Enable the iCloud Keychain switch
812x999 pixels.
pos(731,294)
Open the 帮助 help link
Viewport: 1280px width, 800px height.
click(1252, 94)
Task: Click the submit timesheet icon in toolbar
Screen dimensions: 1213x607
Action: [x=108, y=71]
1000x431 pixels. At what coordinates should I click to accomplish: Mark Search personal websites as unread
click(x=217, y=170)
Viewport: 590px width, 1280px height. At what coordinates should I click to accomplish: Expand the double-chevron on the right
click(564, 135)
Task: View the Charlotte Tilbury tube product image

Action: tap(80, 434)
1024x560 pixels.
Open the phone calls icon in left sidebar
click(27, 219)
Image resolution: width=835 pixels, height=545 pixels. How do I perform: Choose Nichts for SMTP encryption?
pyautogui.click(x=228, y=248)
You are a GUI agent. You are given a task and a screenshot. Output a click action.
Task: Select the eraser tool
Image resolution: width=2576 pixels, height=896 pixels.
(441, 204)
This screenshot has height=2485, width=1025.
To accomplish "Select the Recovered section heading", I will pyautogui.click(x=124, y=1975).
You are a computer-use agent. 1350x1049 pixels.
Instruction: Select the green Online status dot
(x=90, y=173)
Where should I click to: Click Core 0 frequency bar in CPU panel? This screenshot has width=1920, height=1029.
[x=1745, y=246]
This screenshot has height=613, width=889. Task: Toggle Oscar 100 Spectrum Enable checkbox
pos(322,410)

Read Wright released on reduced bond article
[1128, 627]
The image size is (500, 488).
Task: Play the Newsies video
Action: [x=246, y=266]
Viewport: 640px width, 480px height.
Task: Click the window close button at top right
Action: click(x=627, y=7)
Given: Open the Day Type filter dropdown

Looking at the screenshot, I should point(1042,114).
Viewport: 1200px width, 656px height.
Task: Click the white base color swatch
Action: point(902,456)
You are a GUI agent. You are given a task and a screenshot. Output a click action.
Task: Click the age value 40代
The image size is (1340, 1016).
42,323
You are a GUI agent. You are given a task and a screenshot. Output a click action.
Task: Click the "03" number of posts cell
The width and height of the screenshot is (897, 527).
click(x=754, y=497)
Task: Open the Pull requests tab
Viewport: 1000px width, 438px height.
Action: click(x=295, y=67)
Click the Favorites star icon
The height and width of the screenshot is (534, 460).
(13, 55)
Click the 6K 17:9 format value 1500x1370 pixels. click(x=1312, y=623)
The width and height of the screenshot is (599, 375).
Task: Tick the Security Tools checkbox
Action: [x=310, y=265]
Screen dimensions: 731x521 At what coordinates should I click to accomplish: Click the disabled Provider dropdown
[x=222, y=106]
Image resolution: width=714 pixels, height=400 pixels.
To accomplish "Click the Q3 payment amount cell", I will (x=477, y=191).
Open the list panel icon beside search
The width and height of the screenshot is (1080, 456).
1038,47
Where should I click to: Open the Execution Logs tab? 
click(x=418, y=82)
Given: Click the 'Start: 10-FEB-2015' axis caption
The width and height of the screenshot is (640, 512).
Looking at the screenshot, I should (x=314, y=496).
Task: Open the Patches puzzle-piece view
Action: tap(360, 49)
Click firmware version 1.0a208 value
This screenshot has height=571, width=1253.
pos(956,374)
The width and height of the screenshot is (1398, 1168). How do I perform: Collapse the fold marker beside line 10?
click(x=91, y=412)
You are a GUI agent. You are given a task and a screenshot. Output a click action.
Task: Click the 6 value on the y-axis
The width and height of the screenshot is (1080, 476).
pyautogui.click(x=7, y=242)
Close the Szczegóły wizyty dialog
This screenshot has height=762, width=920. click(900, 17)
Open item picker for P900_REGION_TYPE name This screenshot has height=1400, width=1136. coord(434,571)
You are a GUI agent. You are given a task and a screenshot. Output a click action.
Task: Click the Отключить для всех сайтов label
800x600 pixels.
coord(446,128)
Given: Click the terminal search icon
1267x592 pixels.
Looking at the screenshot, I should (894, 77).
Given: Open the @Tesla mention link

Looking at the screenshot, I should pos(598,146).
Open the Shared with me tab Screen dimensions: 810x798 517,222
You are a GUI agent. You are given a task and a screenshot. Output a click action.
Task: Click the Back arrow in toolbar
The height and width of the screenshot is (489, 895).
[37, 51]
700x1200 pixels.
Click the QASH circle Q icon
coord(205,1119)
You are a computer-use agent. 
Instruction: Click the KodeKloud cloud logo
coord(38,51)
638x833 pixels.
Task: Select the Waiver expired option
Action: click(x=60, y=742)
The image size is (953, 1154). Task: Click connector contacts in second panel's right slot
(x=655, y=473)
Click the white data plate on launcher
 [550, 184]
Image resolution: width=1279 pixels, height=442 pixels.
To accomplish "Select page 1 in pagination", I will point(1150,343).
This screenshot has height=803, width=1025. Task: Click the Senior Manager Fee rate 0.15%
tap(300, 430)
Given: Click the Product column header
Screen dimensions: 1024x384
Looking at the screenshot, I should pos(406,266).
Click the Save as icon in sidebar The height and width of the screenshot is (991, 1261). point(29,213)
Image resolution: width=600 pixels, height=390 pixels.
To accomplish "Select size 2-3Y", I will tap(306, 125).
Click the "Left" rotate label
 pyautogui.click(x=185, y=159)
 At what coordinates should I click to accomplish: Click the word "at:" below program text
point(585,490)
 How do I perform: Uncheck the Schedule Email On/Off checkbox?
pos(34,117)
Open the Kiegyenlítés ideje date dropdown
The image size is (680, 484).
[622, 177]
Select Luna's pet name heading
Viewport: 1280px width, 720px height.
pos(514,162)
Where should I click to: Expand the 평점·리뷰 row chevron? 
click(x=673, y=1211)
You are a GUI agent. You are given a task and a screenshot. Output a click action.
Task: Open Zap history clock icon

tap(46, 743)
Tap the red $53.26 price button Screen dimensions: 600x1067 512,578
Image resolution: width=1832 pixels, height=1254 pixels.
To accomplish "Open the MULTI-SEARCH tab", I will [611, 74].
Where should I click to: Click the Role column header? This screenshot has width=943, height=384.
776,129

Try it:
The listing above is to be transcribed exactly. Include every line.

Final answer:
Enable the iCloud Keychain switch
812x999 pixels.
pos(731,294)
Open the 帮助 help link
Viewport: 1280px width, 800px height.
click(1252, 94)
Task: Click the submit timesheet icon in toolbar
Screen dimensions: 1213x607
Action: [x=108, y=71]
1000x431 pixels. At what coordinates should I click to accomplish: Mark Search personal websites as unread
click(x=217, y=170)
Viewport: 590px width, 1280px height. At what coordinates should I click to accomplish: Expand the double-chevron on the right
click(564, 135)
Task: View the Charlotte Tilbury tube product image

Action: tap(80, 434)
1024x560 pixels.
Open the phone calls icon in left sidebar
click(27, 219)
Image resolution: width=835 pixels, height=545 pixels. How do I perform: Choose Nichts for SMTP encryption?
pyautogui.click(x=228, y=248)
You are a GUI agent. You are given a task and a screenshot. Output a click action.
Task: Select the eraser tool
Image resolution: width=2576 pixels, height=896 pixels.
(441, 204)
This screenshot has height=2485, width=1025.
To accomplish "Select the Recovered section heading", I will pyautogui.click(x=124, y=1975).
You are a computer-use agent. 1350x1049 pixels.
Instruction: Select the green Online status dot
(x=90, y=173)
Where should I click to: Click Core 0 frequency bar in CPU panel? This screenshot has width=1920, height=1029.
[x=1745, y=246]
This screenshot has height=613, width=889. Task: Toggle Oscar 100 Spectrum Enable checkbox
pos(322,410)

Read Wright released on reduced bond article
[1128, 627]
The image size is (500, 488).
Task: Play the Newsies video
Action: [x=246, y=266]
Viewport: 640px width, 480px height.
Task: Click the window close button at top right
Action: click(x=627, y=7)
Given: Open the Day Type filter dropdown

Looking at the screenshot, I should point(1042,114).
Viewport: 1200px width, 656px height.
Task: Click the white base color swatch
Action: point(902,456)
You are a GUI agent. You are given a task and a screenshot. Output a click action.
Task: Click the age value 40代
The image size is (1340, 1016).
42,323
You are a GUI agent. You are given a task and a screenshot. Output a click action.
Task: Click the "03" number of posts cell
The width and height of the screenshot is (897, 527).
click(x=754, y=497)
Task: Open the Pull requests tab
Viewport: 1000px width, 438px height.
Action: click(x=295, y=67)
Click the Favorites star icon
The height and width of the screenshot is (534, 460).
(13, 55)
Click the 6K 17:9 format value 1500x1370 pixels. click(x=1312, y=623)
The width and height of the screenshot is (599, 375).
Task: Tick the Security Tools checkbox
Action: [x=310, y=265]
Screen dimensions: 731x521 At what coordinates should I click to accomplish: Click the disabled Provider dropdown
[x=222, y=106]
Image resolution: width=714 pixels, height=400 pixels.
To accomplish "Click the Q3 payment amount cell", I will (x=477, y=191).
Open the list panel icon beside search
The width and height of the screenshot is (1080, 456).
1038,47
Where should I click to: Open the Execution Logs tab? 
click(x=418, y=82)
Given: Click the 'Start: 10-FEB-2015' axis caption
The width and height of the screenshot is (640, 512).
Looking at the screenshot, I should (x=314, y=496).
Task: Open the Patches puzzle-piece view
Action: tap(360, 49)
Click firmware version 1.0a208 value
This screenshot has height=571, width=1253.
pos(956,374)
The width and height of the screenshot is (1398, 1168). How do I perform: Collapse the fold marker beside line 10?
click(x=91, y=412)
You are a GUI agent. You are given a task and a screenshot. Output a click action.
Task: Click the 6 value on the y-axis
The width and height of the screenshot is (1080, 476).
pyautogui.click(x=7, y=242)
Close the Szczegóły wizyty dialog
This screenshot has height=762, width=920. click(900, 17)
Open item picker for P900_REGION_TYPE name This screenshot has height=1400, width=1136. coord(434,571)
You are a GUI agent. You are given a task and a screenshot. Output a click action.
Task: Click the Отключить для всех сайтов label
800x600 pixels.
coord(446,128)
Given: Click the terminal search icon
1267x592 pixels.
Looking at the screenshot, I should (894, 77).
Given: Open the @Tesla mention link

Looking at the screenshot, I should pos(598,146).
Open the Shared with me tab Screen dimensions: 810x798 517,222
You are a GUI agent. You are given a task and a screenshot. Output a click action.
Task: Click the Back arrow in toolbar
The height and width of the screenshot is (489, 895).
[37, 51]
700x1200 pixels.
Click the QASH circle Q icon
coord(205,1119)
You are a computer-use agent. 
Instruction: Click the KodeKloud cloud logo
coord(38,51)
638x833 pixels.
Task: Select the Waiver expired option
Action: click(x=60, y=742)
The image size is (953, 1154). Task: Click connector contacts in second panel's right slot
(x=655, y=473)
Click the white data plate on launcher
 [550, 184]
Image resolution: width=1279 pixels, height=442 pixels.
To accomplish "Select page 1 in pagination", I will point(1150,343).
This screenshot has height=803, width=1025. Task: Click the Senior Manager Fee rate 0.15%
tap(300, 430)
Given: Click the Product column header
Screen dimensions: 1024x384
Looking at the screenshot, I should pos(406,266).
Click the Save as icon in sidebar The height and width of the screenshot is (991, 1261). point(29,213)
Image resolution: width=600 pixels, height=390 pixels.
To accomplish "Select size 2-3Y", I will tap(306, 125).
Click the "Left" rotate label
 pyautogui.click(x=185, y=159)
 At what coordinates should I click to accomplish: Click the word "at:" below program text
point(585,490)
 How do I perform: Uncheck the Schedule Email On/Off checkbox?
pos(34,117)
Open the Kiegyenlítés ideje date dropdown
The image size is (680, 484).
[622, 177]
Select Luna's pet name heading
Viewport: 1280px width, 720px height.
pos(514,162)
Where should I click to: Expand the 평점·리뷰 row chevron? 
click(x=673, y=1211)
You are a GUI agent. You are given a task and a screenshot. Output a click action.
Task: Open Zap history clock icon

tap(46, 743)
Tap the red $53.26 price button Screen dimensions: 600x1067 512,578
Image resolution: width=1832 pixels, height=1254 pixels.
To accomplish "Open the MULTI-SEARCH tab", I will [611, 74].
Where should I click to: Click the Role column header? This screenshot has width=943, height=384.
776,129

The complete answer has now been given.